The crocodile snake eel (Brachysomophis crocodilinus) is an eel in the family Ophichthidae (worm/snake eels). In 1833, it was described by Edward Turner Bennett. It is a tropical, marine eel known from the Indo-Pacific, including East Africa, the Society Islands, Japan, and Australia. The crocodile snake eel is used in Chinese medicine.

==Description==
The crocodile snake eel typically has a short snout, long jaw and a flesh above and behind the eyes. Their bodies have designs that help them to camouflage with its environment (sand, coral debris etc.) which allows them to burrow themselves into sand and be hidden. Males can reach a maximum length of 120 centimeters. The species epithet "crocodilinus", as well as the common name, refer to the species crocodilian appearance.

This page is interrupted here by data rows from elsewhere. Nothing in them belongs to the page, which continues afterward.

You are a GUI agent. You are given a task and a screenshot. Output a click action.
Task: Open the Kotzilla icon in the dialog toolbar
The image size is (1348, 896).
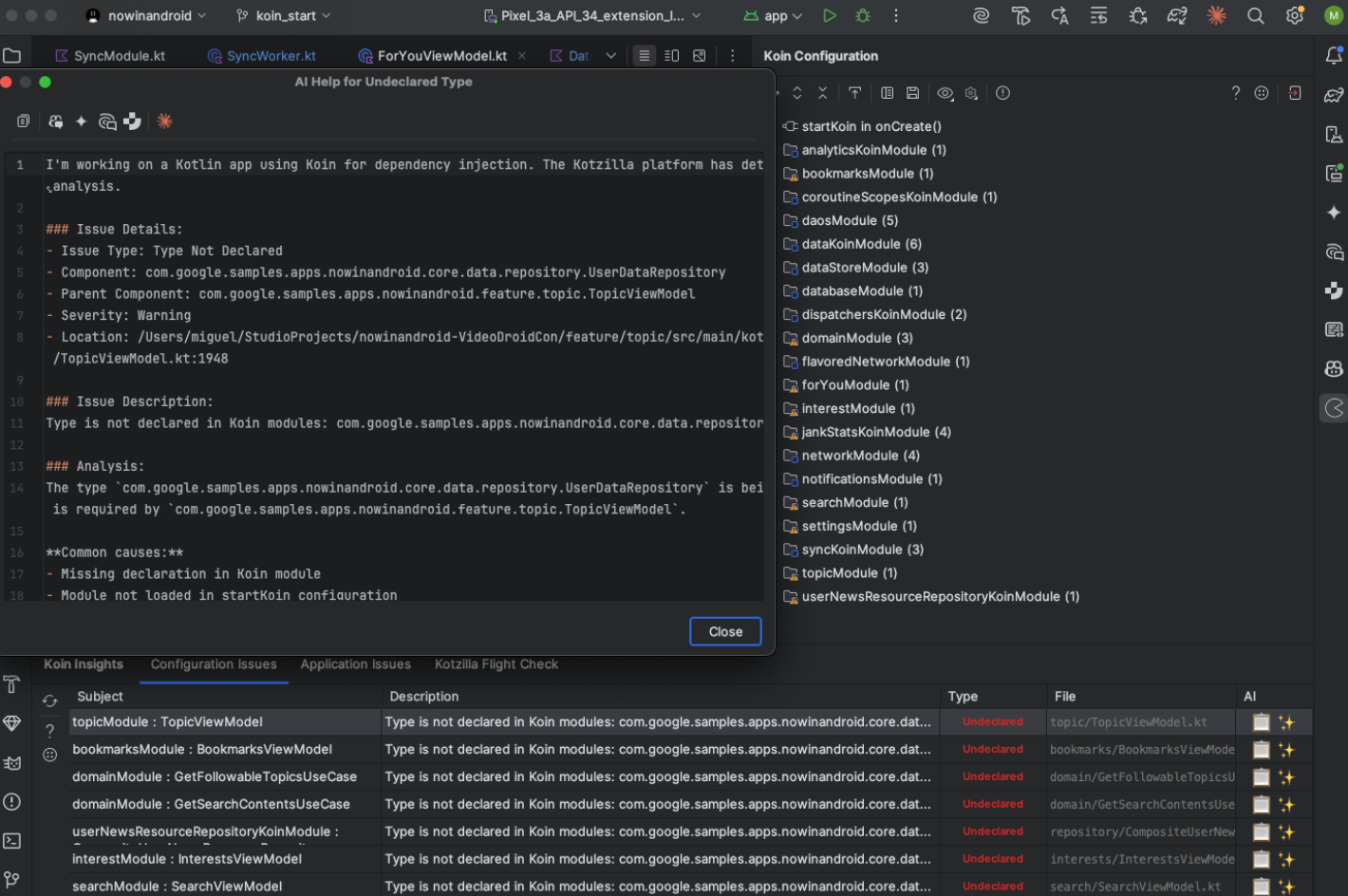163,121
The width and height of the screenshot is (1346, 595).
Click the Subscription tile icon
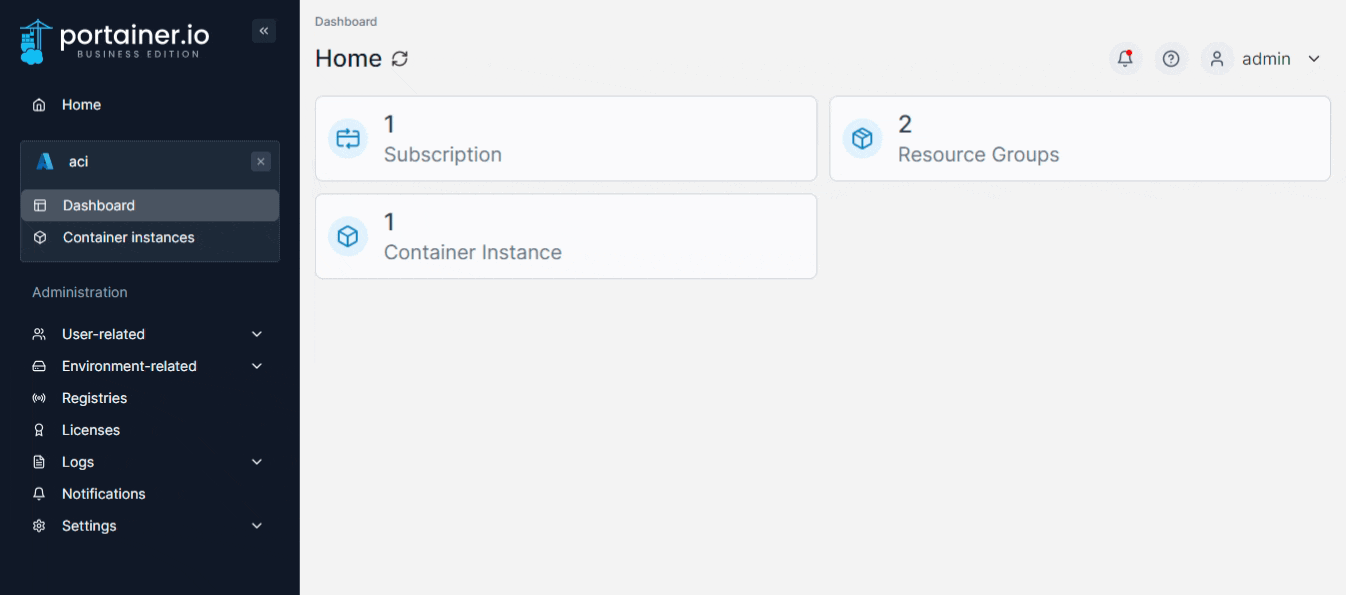tap(348, 139)
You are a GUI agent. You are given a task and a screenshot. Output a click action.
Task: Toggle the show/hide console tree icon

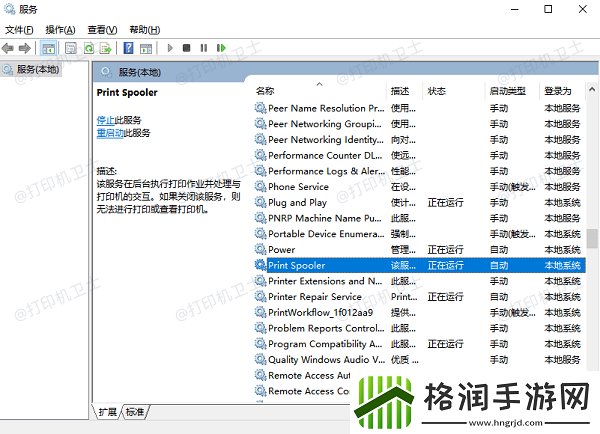click(49, 47)
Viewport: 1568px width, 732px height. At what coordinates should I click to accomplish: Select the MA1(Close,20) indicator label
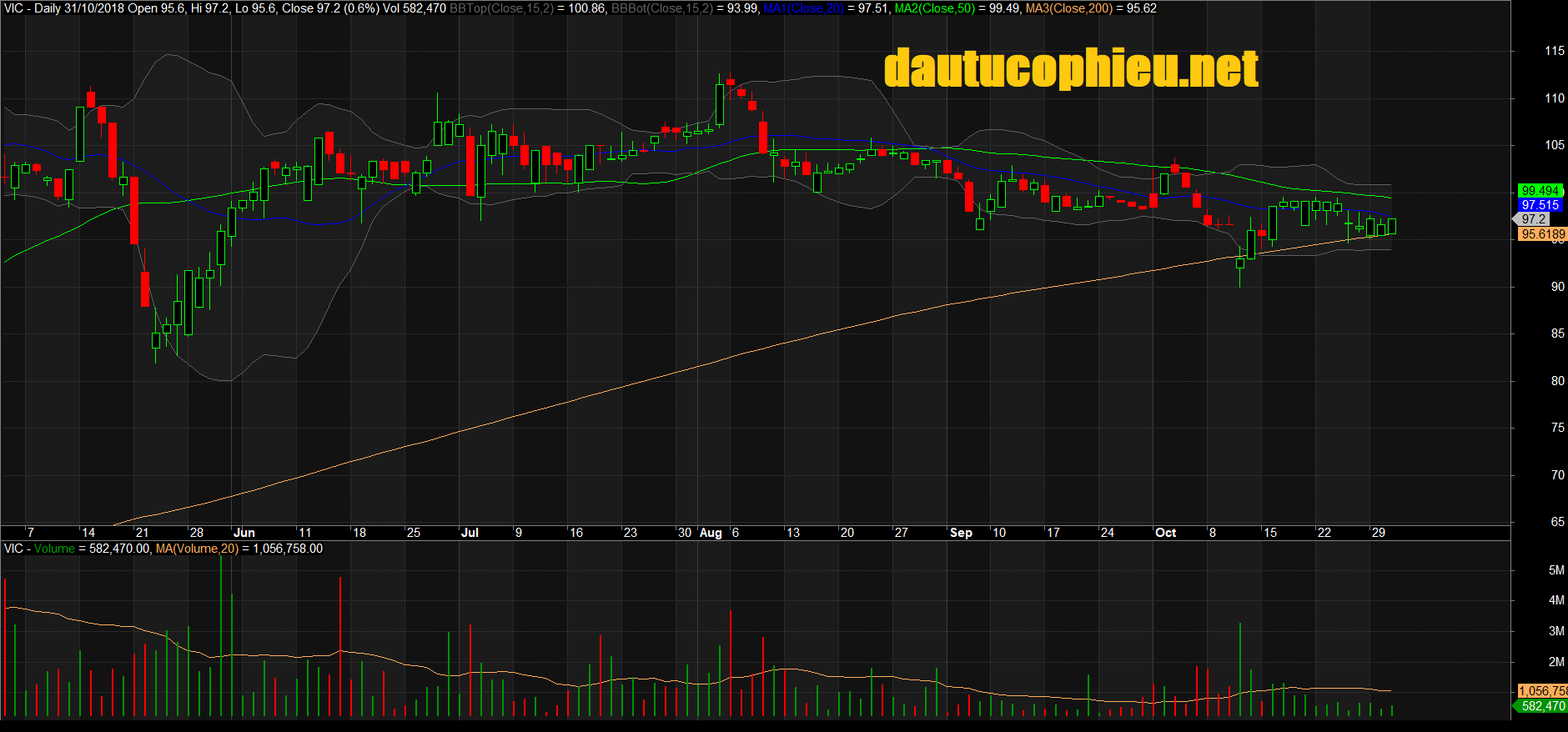click(x=803, y=8)
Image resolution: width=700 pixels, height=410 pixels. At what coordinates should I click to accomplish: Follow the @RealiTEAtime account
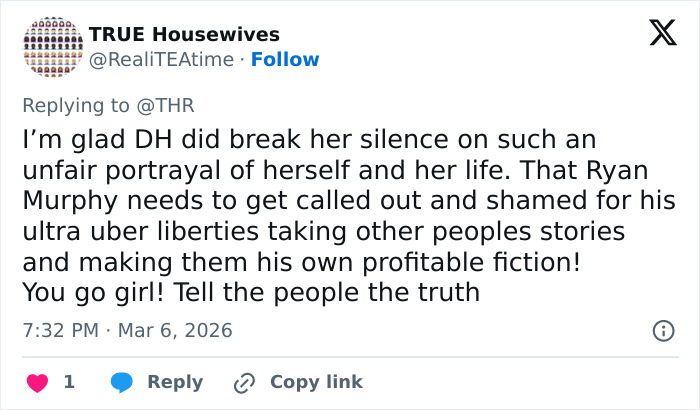285,59
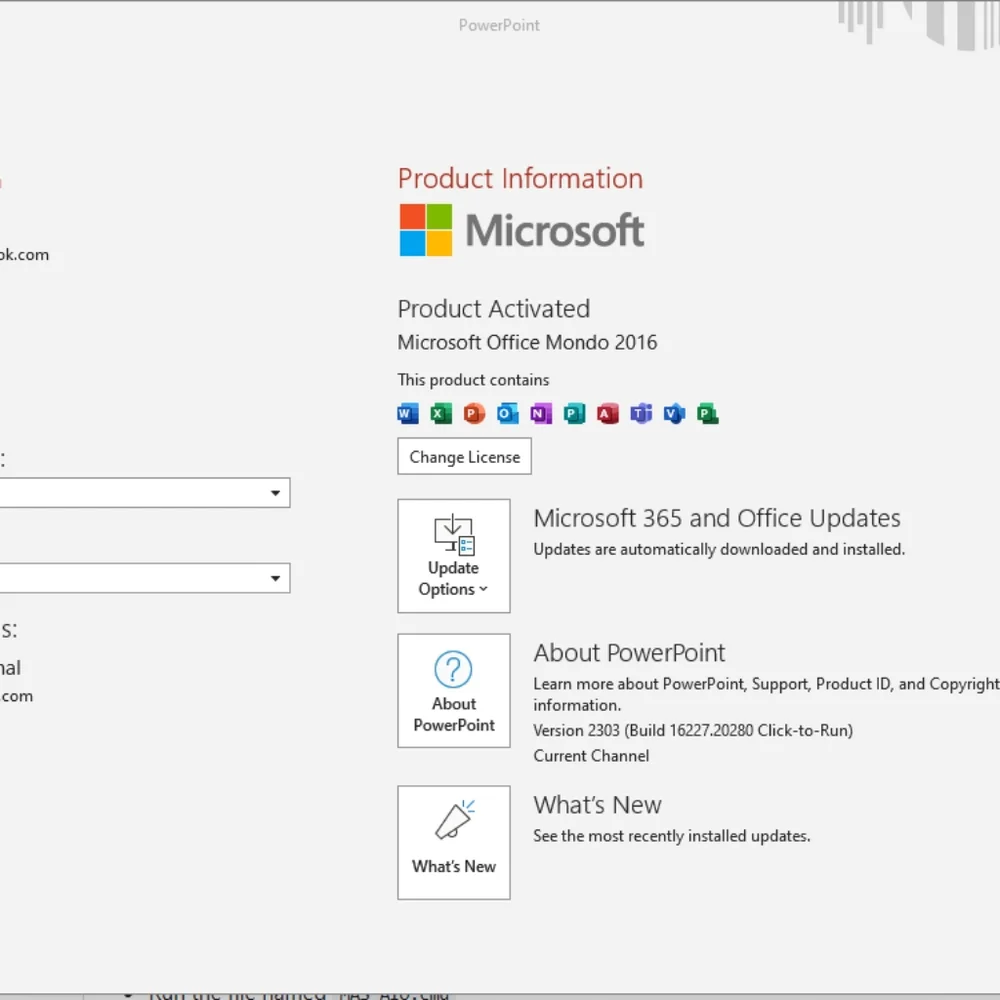Image resolution: width=1000 pixels, height=1000 pixels.
Task: Expand the upper combo box arrow
Action: click(275, 492)
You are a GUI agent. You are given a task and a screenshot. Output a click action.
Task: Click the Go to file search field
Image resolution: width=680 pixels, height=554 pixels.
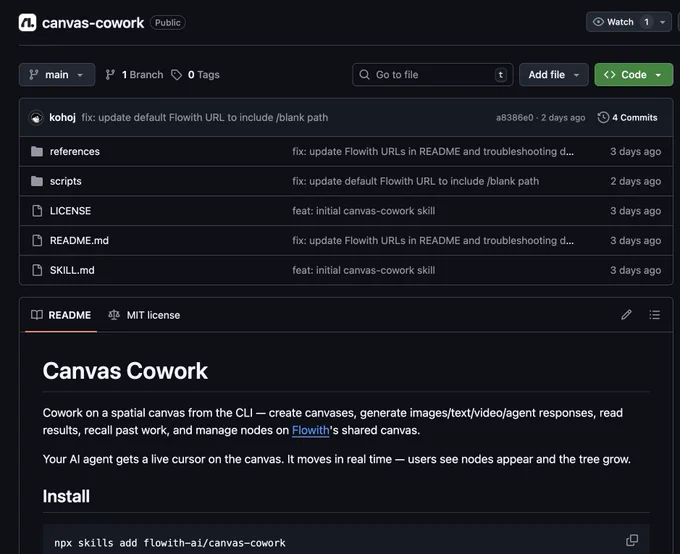pos(432,75)
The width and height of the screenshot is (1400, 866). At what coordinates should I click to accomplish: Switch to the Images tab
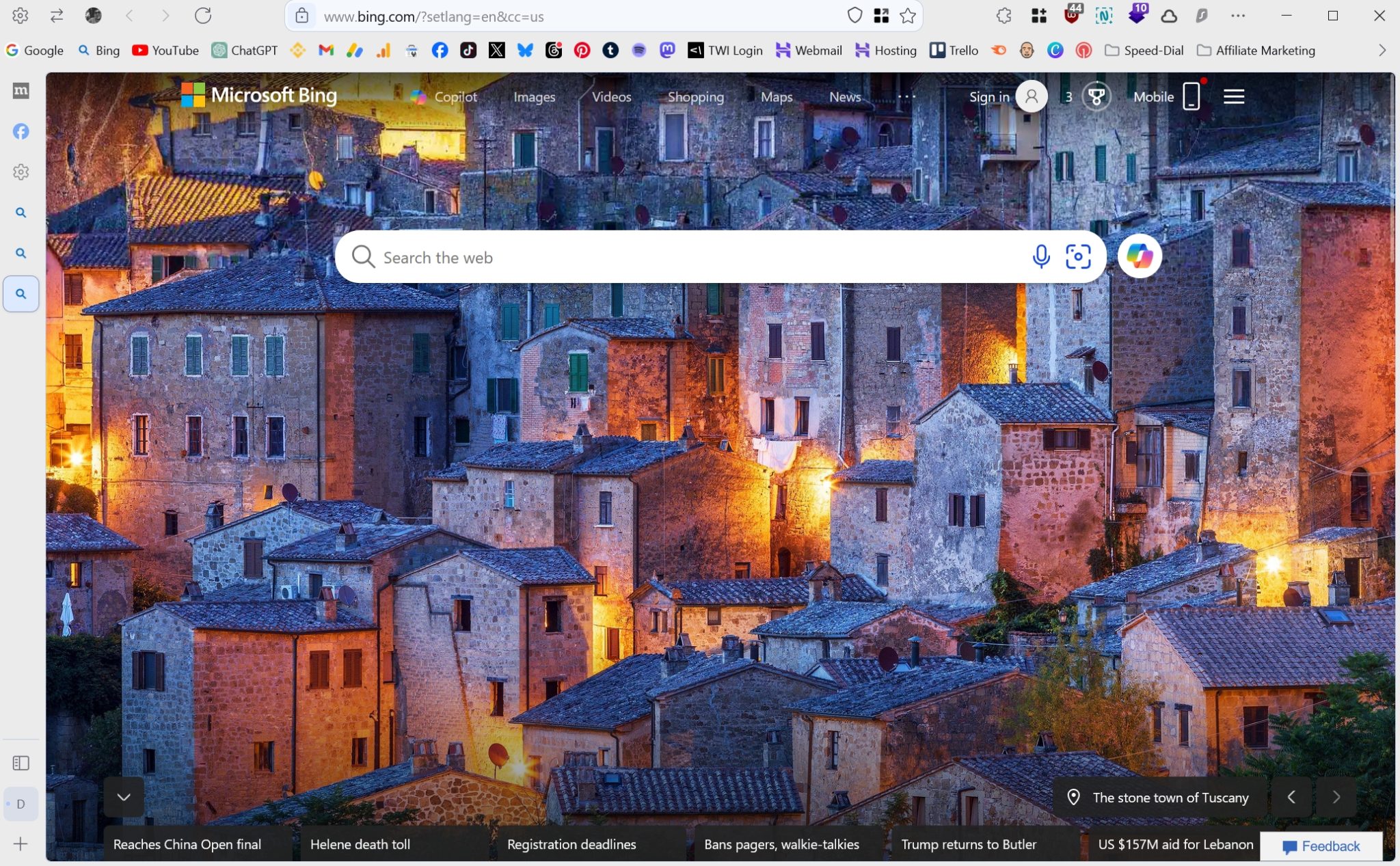pos(534,96)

==Distribution and habitat==
The crocodile snake eel can be found in the Indo-Pacific, including East Africa, the Society Islands, Japan, and Australia. They are found in mud bottoms or in the sand at a depth range of 0–30 meters (most often around 0–2 m). They are not normally seen but occasionally at night you can see them on the surface. They usually burrow in the sand and wait to ambush prey, often leaving their eyes exposed. Their diet consists of octopuses, a species of Calcarina, and finfish.